Sinaki M, Lutness M P, Ilstrup D M, Chu C P, Gramse R R
Department of PM&R, Mayo Clinic, Rochester, MN 55905.
Arch Phys Med Rehabil. 1989 Aug;70(8):594-8.
Forty-eight patients with symptomatic back pain secondary to spondylolisthesis who were treated conservatively were followed for three years after initial examination to compare the outcomes of two exercise programs. The patients were divided into two groups--those doing flexion and those doing extension back strengthening exercises. All patients received instructions on posture, lifting techniques, and the use of heat for relief of symptoms. After three months, only 27% of patients who were instructed in flexion exercises had moderate or severe pain and only 32% were unable to work or had limited their work. Of the patients who were instructed in extension exercises, 67% had moderate or severe pain and 61% were unable to work or had limited their work. At three-year follow-up, only 19% of the flexion group had moderate or severe pain and 24% were unable to work or had limited their work. The respective figures for the extension group were 67% and 61%. The overall recovery rate after three months was 58% for the flexion group and 6% for the extension group. At three years these figures improved to 62% for the flexion group and dropped to 0% for the extension group. The literature is scarce regarding the applicability of conservative treatment programs for lumbar spondylolisthesis. On the basis of our findings, we suggest that if a conservative treatment program is elected, back flexion or isometric back strengthening exercises should be considered. The three-year follow-up data presented here lend support to this point of view.
48例因腰椎滑脱导致有症状性背痛且接受保守治疗的患者,在初次检查后随访3年,以比较两种锻炼方案的效果。

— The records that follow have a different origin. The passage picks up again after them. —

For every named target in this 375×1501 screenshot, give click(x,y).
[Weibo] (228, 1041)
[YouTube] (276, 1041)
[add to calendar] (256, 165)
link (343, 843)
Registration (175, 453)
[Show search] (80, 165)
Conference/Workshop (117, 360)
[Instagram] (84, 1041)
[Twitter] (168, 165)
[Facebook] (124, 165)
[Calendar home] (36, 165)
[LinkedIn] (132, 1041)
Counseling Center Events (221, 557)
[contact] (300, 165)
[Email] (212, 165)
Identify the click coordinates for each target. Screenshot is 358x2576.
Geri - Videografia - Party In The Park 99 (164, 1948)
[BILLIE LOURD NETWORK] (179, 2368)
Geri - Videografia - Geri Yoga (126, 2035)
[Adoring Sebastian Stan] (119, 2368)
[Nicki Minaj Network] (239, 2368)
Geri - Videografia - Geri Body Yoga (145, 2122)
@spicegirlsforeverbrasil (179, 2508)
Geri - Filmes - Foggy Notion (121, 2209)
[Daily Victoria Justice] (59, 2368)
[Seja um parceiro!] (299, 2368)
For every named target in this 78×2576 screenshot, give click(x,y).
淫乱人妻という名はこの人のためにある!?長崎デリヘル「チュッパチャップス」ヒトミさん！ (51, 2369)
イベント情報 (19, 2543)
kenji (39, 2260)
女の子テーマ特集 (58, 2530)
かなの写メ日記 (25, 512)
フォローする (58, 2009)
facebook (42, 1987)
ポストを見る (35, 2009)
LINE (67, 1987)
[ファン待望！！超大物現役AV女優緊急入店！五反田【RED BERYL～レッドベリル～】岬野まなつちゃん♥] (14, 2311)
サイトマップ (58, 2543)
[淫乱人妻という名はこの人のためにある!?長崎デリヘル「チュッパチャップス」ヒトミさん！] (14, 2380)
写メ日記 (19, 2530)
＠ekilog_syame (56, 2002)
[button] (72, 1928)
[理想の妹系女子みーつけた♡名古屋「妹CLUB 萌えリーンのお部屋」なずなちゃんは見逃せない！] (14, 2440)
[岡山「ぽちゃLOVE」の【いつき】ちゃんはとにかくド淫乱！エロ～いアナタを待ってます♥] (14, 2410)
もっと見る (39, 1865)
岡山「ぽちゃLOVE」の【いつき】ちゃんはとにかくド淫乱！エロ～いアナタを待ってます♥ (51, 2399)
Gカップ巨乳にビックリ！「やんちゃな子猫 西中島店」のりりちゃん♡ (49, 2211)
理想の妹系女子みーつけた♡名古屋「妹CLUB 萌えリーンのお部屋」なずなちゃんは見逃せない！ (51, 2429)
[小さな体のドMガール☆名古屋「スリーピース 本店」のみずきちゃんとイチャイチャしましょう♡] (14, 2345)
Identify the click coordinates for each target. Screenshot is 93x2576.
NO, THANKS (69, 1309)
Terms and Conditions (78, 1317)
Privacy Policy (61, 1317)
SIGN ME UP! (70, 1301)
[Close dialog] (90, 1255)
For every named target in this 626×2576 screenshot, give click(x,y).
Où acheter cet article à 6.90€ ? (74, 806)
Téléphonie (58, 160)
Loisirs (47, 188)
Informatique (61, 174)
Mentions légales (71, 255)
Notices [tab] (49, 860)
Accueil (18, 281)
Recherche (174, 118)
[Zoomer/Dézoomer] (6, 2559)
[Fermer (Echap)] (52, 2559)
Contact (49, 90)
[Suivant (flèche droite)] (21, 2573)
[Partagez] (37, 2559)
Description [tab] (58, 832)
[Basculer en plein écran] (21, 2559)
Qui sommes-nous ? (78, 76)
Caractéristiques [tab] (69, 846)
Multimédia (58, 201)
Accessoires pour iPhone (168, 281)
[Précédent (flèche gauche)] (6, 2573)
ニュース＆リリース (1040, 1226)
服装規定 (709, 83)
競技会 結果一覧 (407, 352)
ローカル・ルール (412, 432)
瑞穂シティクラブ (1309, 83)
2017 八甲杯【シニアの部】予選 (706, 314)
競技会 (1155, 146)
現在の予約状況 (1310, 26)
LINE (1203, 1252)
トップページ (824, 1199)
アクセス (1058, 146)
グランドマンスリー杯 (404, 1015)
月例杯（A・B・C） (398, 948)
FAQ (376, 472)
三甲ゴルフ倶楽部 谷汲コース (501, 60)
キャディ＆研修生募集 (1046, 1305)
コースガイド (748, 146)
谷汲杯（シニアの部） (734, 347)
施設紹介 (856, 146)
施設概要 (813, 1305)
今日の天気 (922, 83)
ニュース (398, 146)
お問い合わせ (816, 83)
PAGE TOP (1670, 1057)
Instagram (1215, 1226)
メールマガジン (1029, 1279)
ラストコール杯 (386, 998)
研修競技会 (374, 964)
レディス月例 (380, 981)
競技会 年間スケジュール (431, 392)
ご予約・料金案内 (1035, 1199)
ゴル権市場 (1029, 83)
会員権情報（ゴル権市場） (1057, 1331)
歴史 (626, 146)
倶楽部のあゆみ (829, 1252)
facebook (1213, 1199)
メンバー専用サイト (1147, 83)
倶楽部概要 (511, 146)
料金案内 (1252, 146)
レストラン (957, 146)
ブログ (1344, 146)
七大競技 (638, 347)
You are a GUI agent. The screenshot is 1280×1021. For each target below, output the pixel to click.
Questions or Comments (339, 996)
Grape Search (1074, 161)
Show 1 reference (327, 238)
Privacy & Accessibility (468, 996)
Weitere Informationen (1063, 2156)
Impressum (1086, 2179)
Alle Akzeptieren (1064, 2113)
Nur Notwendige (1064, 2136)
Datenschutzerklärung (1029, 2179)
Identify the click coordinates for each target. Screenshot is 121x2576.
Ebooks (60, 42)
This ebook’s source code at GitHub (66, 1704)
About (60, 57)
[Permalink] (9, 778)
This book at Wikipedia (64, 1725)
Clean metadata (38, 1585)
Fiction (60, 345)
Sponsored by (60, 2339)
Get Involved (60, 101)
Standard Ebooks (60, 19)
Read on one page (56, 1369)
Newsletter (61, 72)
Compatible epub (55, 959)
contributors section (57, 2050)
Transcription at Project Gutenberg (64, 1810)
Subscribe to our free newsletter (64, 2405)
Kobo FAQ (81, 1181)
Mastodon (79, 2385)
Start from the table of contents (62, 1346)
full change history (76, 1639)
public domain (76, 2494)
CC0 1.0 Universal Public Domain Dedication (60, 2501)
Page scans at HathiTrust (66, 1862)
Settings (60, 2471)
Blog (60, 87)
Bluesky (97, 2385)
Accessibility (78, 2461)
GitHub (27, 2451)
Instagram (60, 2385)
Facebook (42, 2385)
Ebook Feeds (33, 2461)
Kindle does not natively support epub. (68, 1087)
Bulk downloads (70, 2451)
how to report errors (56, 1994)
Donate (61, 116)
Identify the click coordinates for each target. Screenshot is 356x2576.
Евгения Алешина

患者被分为两组——一组进行前屈锻炼,另一组进行后伸背部强化锻炼。所有患者均接受了关于姿势、提举技巧以及使用热敷缓解症状的指导。3个月后,接受前屈锻炼指导的患者中,只有27%有中度或重度疼痛,只有32%无法工作或限制了工作。接受后伸锻炼指导的患者中,67%有中度或重度疼痛,61%无法工作或限制了工作。在3年随访时,前屈组只有19%有中度或重度疼痛,24%无法工作或限制了工作。后伸组的相应数字分别为67%和61%。前屈组3个月后的总体恢复率为58%,后伸组为6%。3年时,前屈组这些数字提高到62%,后伸组则降至0%。关于腰椎滑脱保守治疗方案的适用性,文献资料较少。基于我们的研究结果,我们建议,如果选择保守治疗方案,应考虑背部前屈或等长背部强化锻炼。此处呈现的3年随访数据支持了这一观点。